What the study has added
Even though instruments measuring ADL using both objective and subjective aspects have been used previously, they have not been assessed regarding the possibility to detect longitudinal changes.
Footnotes
Research ethics
Ethical approval was obtained from the Regional Ethical Review Board in Lund, Sweden (2012/566 and 2002/324).
Consent
Participation in both studies was voluntary and all participants gave their written informed consent for inclusion before participating.
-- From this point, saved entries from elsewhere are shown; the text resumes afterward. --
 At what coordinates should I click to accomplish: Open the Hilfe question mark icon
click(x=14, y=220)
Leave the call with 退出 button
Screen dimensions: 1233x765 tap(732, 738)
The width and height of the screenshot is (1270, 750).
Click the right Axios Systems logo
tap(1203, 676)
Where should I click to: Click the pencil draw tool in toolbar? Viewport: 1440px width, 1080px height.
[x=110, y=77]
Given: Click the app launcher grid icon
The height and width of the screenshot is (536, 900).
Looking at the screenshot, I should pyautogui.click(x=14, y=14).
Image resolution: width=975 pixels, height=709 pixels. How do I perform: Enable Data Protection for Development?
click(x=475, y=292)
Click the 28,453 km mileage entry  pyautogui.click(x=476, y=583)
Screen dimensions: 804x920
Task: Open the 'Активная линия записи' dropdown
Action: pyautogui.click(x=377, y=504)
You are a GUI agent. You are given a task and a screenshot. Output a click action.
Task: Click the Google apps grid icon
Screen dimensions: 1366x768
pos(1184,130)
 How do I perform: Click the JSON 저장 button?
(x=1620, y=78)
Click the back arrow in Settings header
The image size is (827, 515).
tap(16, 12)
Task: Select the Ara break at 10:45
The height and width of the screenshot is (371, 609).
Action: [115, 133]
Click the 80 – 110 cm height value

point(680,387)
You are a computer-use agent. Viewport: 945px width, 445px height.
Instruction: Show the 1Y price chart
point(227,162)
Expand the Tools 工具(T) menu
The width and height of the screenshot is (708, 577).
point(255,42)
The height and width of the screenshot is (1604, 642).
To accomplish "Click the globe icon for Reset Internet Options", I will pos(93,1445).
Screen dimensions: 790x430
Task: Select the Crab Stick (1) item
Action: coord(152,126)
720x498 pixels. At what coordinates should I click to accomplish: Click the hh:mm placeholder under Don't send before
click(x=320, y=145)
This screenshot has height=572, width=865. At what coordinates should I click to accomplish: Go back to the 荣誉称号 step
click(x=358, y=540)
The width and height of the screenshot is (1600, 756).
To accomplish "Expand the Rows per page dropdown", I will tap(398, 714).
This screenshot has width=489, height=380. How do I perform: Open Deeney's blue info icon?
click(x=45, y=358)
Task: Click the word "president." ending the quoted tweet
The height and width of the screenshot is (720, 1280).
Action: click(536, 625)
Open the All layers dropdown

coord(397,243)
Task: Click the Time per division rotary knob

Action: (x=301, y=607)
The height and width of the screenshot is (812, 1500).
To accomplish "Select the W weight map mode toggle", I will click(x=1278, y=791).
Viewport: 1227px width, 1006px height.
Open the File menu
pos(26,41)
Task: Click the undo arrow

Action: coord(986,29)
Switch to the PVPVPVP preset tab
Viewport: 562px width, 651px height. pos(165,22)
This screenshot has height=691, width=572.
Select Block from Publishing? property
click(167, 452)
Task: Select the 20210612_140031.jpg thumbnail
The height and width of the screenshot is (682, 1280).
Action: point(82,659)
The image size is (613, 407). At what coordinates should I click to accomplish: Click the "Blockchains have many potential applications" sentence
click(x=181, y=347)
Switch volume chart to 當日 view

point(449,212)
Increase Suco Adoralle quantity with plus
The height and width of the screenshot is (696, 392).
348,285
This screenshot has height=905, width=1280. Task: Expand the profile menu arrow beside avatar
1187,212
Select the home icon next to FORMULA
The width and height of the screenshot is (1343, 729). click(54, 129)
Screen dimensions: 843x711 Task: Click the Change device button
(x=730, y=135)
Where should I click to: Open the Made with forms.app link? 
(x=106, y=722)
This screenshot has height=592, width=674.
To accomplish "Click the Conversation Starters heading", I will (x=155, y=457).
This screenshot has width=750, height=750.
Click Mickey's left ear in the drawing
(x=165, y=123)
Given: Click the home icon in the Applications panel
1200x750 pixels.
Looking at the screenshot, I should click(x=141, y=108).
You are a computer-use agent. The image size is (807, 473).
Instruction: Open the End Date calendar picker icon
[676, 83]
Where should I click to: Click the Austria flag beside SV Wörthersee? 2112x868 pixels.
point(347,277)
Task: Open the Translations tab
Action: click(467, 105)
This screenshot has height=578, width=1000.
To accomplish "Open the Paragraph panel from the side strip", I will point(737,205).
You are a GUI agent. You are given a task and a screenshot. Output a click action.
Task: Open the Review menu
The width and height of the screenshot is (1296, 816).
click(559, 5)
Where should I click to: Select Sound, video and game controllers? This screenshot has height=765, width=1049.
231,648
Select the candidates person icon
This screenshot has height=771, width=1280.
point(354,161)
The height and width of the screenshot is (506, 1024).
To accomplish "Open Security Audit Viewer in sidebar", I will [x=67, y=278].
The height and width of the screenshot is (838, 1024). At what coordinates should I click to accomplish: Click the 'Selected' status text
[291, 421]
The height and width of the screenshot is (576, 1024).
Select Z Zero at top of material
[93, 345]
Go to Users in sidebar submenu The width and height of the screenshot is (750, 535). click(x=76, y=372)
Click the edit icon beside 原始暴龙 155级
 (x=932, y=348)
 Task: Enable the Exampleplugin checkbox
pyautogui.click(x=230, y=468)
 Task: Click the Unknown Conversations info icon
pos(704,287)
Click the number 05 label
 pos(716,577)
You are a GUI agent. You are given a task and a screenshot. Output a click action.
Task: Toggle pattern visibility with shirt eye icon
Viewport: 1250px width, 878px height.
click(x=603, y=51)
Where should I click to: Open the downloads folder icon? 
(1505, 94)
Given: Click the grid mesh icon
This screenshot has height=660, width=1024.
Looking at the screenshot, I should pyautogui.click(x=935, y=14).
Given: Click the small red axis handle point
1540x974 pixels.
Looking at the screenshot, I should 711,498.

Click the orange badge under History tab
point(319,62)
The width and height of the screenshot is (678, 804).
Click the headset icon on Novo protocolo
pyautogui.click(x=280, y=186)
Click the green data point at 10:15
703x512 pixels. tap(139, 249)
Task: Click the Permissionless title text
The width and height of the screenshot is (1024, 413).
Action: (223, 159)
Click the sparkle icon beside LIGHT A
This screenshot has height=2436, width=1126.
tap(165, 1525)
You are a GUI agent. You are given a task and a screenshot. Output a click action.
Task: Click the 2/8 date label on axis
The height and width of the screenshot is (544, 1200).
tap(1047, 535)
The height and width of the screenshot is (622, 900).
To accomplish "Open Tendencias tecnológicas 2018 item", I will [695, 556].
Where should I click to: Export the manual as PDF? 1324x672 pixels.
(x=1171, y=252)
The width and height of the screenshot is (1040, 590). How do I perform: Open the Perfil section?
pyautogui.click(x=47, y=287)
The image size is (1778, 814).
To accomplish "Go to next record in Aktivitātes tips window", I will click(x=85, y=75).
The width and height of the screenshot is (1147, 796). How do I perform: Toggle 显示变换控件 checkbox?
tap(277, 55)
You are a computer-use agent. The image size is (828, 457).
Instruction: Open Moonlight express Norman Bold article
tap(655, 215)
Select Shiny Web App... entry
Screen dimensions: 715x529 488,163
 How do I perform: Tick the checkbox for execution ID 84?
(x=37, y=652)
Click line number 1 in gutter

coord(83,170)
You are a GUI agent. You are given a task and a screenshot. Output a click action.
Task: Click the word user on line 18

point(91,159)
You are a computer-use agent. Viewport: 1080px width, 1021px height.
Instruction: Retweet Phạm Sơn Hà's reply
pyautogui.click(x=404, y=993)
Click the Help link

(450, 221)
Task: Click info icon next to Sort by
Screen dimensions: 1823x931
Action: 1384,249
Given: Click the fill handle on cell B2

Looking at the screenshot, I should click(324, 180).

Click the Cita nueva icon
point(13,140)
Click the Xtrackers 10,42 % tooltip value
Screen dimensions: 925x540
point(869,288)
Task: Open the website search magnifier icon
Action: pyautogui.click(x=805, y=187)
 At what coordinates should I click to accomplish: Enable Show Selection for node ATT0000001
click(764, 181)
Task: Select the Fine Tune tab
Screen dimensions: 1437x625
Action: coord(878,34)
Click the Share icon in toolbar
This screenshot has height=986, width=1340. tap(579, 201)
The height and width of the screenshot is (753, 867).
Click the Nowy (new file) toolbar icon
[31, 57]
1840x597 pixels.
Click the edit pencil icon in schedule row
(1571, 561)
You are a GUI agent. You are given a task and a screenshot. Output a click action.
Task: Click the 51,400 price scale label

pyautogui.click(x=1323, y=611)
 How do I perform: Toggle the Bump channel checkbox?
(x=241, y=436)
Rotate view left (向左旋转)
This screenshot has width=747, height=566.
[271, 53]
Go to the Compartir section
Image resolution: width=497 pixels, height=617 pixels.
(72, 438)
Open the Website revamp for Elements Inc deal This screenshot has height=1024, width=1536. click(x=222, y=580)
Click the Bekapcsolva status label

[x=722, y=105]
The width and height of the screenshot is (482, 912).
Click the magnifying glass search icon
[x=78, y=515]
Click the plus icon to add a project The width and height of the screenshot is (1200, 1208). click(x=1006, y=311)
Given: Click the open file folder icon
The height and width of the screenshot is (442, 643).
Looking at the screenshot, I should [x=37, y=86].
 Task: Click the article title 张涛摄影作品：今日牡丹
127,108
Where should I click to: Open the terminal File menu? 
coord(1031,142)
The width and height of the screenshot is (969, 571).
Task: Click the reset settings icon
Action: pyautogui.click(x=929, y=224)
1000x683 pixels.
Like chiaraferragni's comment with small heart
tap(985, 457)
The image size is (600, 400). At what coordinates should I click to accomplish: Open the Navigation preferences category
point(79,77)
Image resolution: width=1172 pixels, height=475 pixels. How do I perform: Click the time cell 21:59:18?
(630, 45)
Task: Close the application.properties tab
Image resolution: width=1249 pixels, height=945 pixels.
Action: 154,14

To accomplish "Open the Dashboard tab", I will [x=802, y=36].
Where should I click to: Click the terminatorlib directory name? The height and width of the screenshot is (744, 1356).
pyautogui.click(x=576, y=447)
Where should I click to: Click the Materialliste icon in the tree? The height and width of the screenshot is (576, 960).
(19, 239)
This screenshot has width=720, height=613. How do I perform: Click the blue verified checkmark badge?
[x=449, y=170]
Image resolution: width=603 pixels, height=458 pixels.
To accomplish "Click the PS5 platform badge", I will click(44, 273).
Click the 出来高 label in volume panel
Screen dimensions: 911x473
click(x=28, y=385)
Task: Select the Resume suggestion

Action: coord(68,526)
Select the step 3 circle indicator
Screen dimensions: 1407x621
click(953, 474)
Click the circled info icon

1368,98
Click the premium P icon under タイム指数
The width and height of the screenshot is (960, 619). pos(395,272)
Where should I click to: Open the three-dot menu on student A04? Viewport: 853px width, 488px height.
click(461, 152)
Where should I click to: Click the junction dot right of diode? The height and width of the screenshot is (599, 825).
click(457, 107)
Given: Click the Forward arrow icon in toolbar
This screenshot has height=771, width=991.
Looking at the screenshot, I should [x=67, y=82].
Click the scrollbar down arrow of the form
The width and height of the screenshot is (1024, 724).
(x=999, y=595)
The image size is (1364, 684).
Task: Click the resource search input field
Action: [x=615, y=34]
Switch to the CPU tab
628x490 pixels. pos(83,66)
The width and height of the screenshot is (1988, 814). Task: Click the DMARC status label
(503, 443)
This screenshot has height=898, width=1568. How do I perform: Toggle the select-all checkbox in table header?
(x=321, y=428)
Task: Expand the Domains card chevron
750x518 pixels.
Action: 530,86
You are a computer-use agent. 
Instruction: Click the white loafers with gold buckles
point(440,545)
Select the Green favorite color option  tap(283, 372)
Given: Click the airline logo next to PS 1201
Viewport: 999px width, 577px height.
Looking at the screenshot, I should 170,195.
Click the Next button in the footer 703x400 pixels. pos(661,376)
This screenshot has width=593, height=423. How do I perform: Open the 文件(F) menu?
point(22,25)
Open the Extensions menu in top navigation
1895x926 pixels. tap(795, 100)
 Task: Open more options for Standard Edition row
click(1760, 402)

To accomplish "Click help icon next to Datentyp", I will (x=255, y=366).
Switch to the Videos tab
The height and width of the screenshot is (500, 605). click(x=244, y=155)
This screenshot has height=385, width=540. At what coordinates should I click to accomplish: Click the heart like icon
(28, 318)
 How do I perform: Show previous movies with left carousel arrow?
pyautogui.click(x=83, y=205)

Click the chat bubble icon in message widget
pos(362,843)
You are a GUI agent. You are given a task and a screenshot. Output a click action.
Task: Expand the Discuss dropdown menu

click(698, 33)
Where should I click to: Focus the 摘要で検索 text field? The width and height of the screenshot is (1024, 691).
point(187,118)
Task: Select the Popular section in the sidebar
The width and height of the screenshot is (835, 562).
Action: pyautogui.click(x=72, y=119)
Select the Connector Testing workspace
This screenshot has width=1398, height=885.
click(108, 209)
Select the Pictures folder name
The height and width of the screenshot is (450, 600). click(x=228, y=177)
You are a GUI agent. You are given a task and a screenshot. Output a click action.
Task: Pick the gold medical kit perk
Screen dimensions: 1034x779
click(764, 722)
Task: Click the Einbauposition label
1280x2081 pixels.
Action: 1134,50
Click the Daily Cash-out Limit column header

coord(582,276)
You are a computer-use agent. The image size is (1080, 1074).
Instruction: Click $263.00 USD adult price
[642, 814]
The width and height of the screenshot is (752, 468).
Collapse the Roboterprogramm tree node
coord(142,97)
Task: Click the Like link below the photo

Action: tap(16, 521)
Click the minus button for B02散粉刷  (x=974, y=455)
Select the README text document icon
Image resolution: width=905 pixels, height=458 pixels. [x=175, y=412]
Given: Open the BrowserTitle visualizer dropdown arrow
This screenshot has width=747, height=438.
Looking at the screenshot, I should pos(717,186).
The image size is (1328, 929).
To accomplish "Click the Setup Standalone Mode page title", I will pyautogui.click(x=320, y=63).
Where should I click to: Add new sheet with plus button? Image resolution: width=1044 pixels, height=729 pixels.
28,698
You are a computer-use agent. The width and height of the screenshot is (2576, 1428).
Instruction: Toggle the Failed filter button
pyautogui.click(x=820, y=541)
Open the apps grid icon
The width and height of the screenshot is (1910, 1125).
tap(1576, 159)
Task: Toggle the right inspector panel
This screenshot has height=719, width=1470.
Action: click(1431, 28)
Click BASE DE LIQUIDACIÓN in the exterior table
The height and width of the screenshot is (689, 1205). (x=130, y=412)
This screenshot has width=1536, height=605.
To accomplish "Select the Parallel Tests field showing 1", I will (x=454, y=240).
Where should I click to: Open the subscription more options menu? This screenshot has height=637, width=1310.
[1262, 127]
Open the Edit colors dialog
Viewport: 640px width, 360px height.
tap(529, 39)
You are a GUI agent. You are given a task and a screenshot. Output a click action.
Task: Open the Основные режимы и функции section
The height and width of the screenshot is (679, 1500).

Declaration of conflicting interests
The authors declared no potential conflicts of interest with respect to the research, authorship, and/or publication of this article.
Funding
The authors disclosed receipt of the following financial support for the research, authorship, and/or publication of this article: The ReSHA study was funded by the Swedish Research Council FORMAS (Agneta Malmgren Fänge, Lisa Ekstam, and Anna Axmon) and the Faculty of Medicine at Lund University (Agneta Malmgren Fänge and Lisa Ekstam). The ENABLE-AGE project was funded by the European Commission (QLRT-2001-00334). Funding for additional follow-ups of the Swedish ENABLE-AGE sub-sample was received from the Swedish Research Council for Health, Working Life and Welfare (Forte), the Swedish Research Council, and the Ribbing Foundation, Lund, Sweden.
Contributorship
Agneta Malmgren Fänge initiated and received funding for the ReSHA study. She and Lisa Ekstam applied for ethical approval and contributed to the development of the data. Björn Slaug was responsible for data management in the ENABLE-AGE study. Anna Axmon was responsible for the data management for the ReSHA data, as well as for the combined data and the statistical analyses. Anna Axmon wrote the first draft of the manuscript. All authors contributed to the interpretation of data and revisions of the manuscript. All authors approved the final version of the manuscript. Both studies were accomplished within the context of the Centre for Ageing and Supportive Environments (CASE) at Lund University.